Gdy dotarłam do pierwszego muzeum, najpierw z miłym zdziwieniem zobaczyłam tabliczkę, że wstęp wolny, i z niemiłym – kolejną, że wstęp jedynie za okazaniem dokumentu tożsamości. Śmiertelnie znudzona bileterka sprawnie zeskanowała mój paszport, wręczyła bilet. Przed drzwiami muzeum oczywiście stała maszyna prześwietlająca bagaż i stadko strażników… Ten schemat powtórzył się w każdym muzeum, które odwiedziłam. Głowy nie dam sobie uciąć, ale w większości miejsc maszyny skanujące były marki Nuctech i to na pewno przypadek, że właścicielem tej firmy jest syn przewodniczącego Xi Jinpinga.

Kolejne zdziwienie zapewniła podróż pociągiem. Jak pewnie się już Państwo domyślają, do kupna biletu niezbędny jest dokument tożsamości. Na bilecie znalazły się moje podstawowe dane, nazwisko i numer paszportu i jak się okazało, nie były one do dekoracji. Pierwszy raz sprawdzono ich zgodność przy wejściu na dworzec, drugi raz przy wejściu na peron, trzeci raz w pociągu i czwarty przy wychodzeniu z dworca. Jako cudzoziemiec musiałam stawać w kolejce do ręcznego sprawdzania dokumentów, większość Chińczyków korzystała z bramek automatycznych, które połykały ich dowody (założę się, że przy okazji je skanując i archiwizując) i wypluwały po drugiej stronie. Podobne procedury dotyczą autobusów dalekobieżnych, o samolotach już nawet nie wspominając. W ten oto sposób władze chińskie mogą w dowolnej chwili sprawdzić, dokąd pojechał, gdzie mieszkał i co zwiedzał dowolny osobnik.

Fot. Katarzyna Sarek
Fot. Katarzyna Sarek

Tak, wiem, bezpieczeństwo ma swoją cenę i rezygnacja z prywatności pewnie nie jest najwyższą z nich. Względami bezpieczeństwa jest też podyktowany zakaz sprzedaży kart telefonicznych nie na umowę. Może to pekińska nadgorliwość, ale w biurach dwóch operatorów (obu państwowych, a prywatnych w Chinach nie ma) odmówiono mi sprzedaży numeru, mimo mojej gotowości do pełnego udostępnienia danych. „Nie, na krótkie okresy nie sprzedajemy, tylko na pół roku, czy rok, no i wiza musi być na ten okres…” – w oczach sprzedawców zdecydowanie nie byłam wymarzonym klientem.
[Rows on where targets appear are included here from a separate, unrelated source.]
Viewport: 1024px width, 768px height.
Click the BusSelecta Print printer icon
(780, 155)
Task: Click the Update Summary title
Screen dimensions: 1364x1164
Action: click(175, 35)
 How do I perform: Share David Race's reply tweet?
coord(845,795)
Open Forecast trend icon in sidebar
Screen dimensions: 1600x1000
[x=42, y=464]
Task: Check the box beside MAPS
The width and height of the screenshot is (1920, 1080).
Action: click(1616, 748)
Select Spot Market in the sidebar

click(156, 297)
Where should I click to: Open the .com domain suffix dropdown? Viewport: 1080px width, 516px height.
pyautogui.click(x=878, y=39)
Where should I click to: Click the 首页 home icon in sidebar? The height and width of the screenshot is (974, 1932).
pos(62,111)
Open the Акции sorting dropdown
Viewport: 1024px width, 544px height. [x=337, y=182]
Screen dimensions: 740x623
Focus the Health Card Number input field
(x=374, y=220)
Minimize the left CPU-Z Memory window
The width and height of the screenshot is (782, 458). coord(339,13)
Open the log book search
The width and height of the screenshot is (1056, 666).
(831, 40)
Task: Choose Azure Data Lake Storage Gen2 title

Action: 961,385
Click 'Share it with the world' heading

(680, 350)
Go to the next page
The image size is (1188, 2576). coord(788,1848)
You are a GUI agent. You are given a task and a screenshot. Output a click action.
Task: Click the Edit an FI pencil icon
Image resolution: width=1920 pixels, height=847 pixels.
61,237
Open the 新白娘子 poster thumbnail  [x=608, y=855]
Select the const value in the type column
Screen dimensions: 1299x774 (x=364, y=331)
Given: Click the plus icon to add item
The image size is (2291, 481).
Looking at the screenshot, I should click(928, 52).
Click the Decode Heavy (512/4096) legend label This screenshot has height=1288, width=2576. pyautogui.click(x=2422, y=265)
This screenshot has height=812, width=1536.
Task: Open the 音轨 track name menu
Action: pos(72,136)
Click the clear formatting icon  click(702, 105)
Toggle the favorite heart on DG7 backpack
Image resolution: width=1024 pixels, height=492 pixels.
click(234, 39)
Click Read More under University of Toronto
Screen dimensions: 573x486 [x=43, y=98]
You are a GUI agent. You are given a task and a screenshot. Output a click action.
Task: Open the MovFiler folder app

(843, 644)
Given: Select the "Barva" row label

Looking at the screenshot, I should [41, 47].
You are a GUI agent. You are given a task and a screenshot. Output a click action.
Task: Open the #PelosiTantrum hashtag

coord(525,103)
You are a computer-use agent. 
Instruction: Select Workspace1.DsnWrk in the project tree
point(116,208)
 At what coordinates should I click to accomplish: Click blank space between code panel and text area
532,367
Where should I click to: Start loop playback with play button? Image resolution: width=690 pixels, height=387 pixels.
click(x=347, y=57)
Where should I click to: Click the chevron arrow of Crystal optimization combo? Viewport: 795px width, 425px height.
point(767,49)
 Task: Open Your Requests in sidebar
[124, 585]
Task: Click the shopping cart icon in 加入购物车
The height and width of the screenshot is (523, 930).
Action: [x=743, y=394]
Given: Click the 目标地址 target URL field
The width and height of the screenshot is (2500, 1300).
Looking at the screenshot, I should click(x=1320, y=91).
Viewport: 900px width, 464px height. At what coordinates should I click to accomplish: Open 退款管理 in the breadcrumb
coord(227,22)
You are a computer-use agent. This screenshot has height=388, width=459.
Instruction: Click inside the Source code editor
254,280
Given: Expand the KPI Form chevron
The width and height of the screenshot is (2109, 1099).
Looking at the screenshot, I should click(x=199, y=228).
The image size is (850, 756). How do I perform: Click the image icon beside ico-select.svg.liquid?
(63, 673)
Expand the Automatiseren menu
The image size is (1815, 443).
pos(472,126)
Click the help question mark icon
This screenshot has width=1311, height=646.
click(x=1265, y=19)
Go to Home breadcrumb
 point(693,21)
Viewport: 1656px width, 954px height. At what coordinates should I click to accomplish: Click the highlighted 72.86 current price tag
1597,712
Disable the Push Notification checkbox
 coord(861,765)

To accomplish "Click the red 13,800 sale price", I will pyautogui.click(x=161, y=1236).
Cóż, da się przeżyć miesiąc bez lokalnego telefonu, choć co rusz przekonuje się, że komórka w Chinach to już nie aparat do rozmów i esemesów, ale najważniejszy przedmiot organizujący większość życiowych spraw. O graniu, czytaniu, oglądaniu seriali w środkach transportu nawet nie warto pisać, to robi 95 proc. populacji. Podpinanie do smartfonów kont bankowych i płacenie komórką w sklepach też jest dość banalne (niebanalna jest skala, ileż razy byłam jedyną w sklepie 7/11 – lepsza wersja naszej Żabki – płacącą „przestarzałą” gotówką). Komórką również rezerwuje się miejsca w restauracji, kupuje na Taobao – jakby Allegro, ale miliard razy większe – lokalizuje i rezerwuje rowery miejskie, sprawdza mapy, trasy przejazdu, rozkłady pociągów, zbiera punkty w programach lojalnościowych i pewnie milion innych rzeczy, o których nie wiem, bo nie mam chińskiego numeru. Gdy w rozmowie z lokalną koleżanką powiedziałam o swoim wrażeniu przeniesienia połowy życia do smartfona, prychnęła, że więcej niż pół, wyciągnęła swoją komórkę i zaczęła pokazywać kolejne i kolejne aplikacje. Przyszłość pomachała do mnie wirtualną łapką.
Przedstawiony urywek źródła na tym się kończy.